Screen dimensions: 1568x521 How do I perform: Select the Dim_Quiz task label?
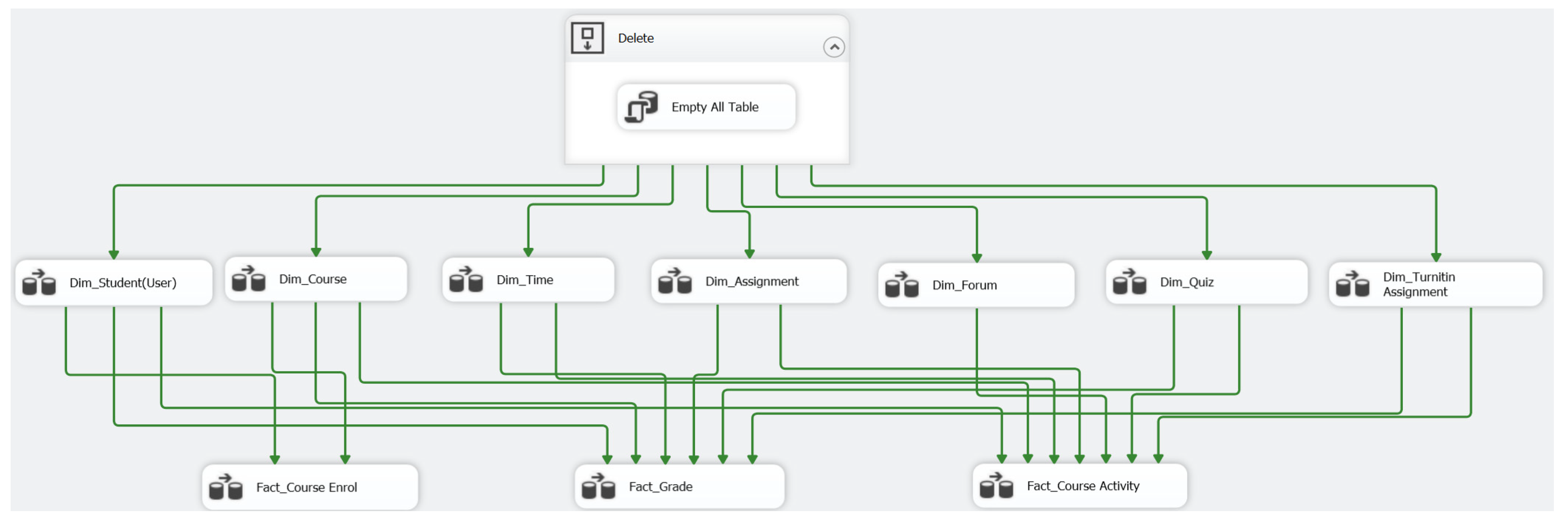1186,282
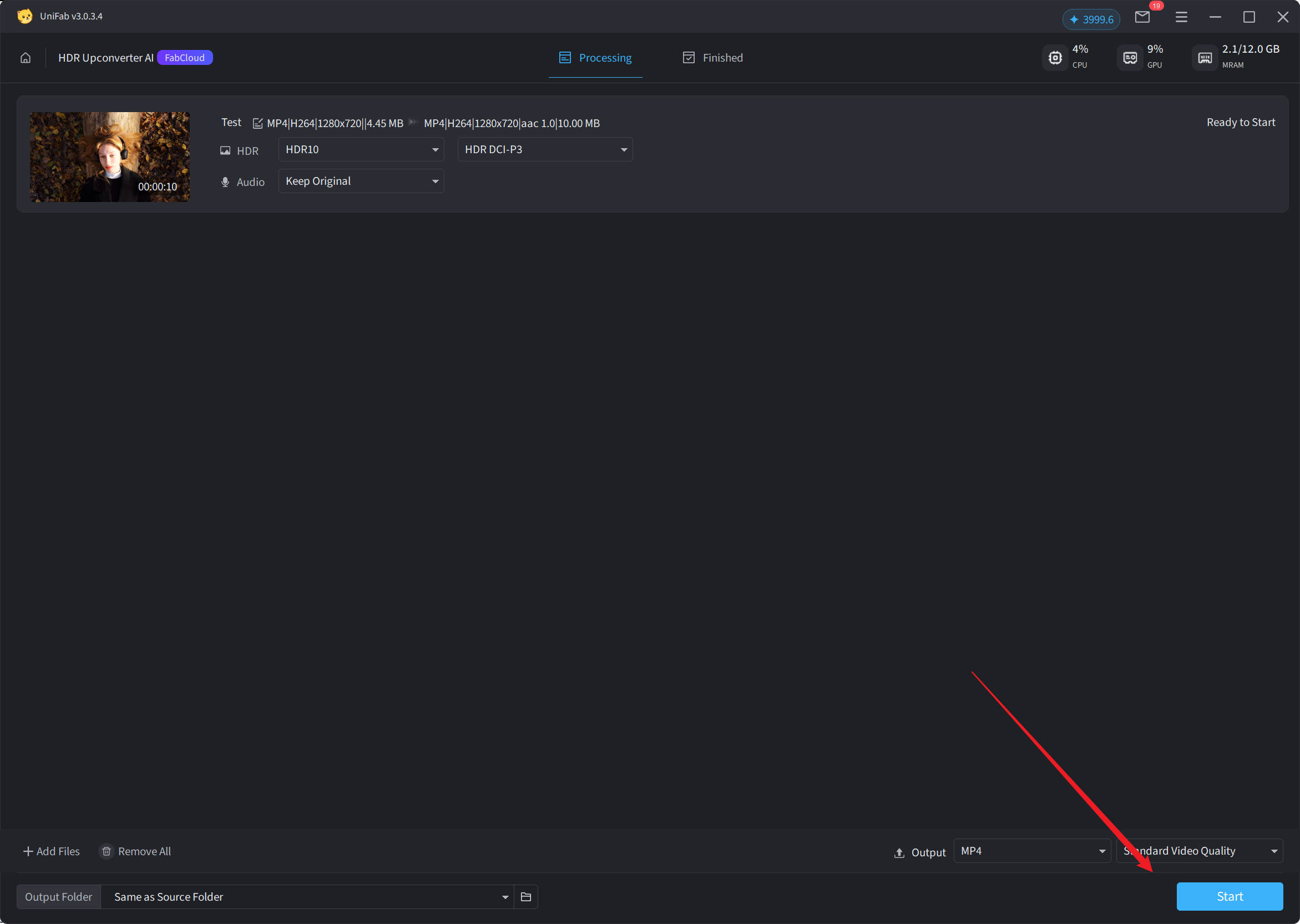This screenshot has height=924, width=1300.
Task: Click Add Files
Action: point(51,852)
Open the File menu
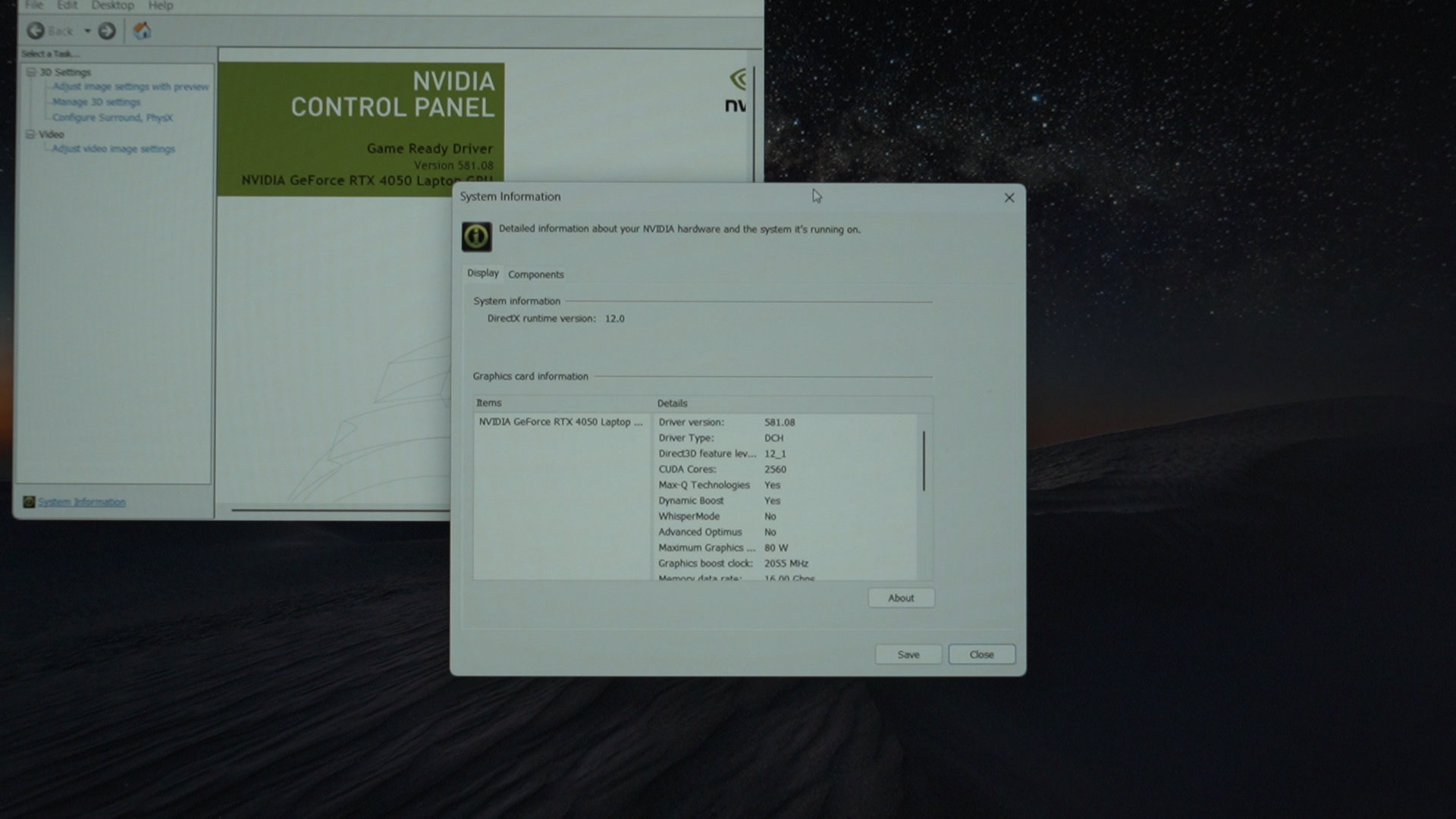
* * * * *
(Task goal): None of the pictures should be kept; reproduce all the remaining material exactly.

(Finished task):
Screen dimensions: 1568x521 How do I perform: Select the Dim_Quiz task label?
1186,282
This screenshot has height=924, width=1300.
Task: Click Add Files
Action: point(51,852)
Open the File menu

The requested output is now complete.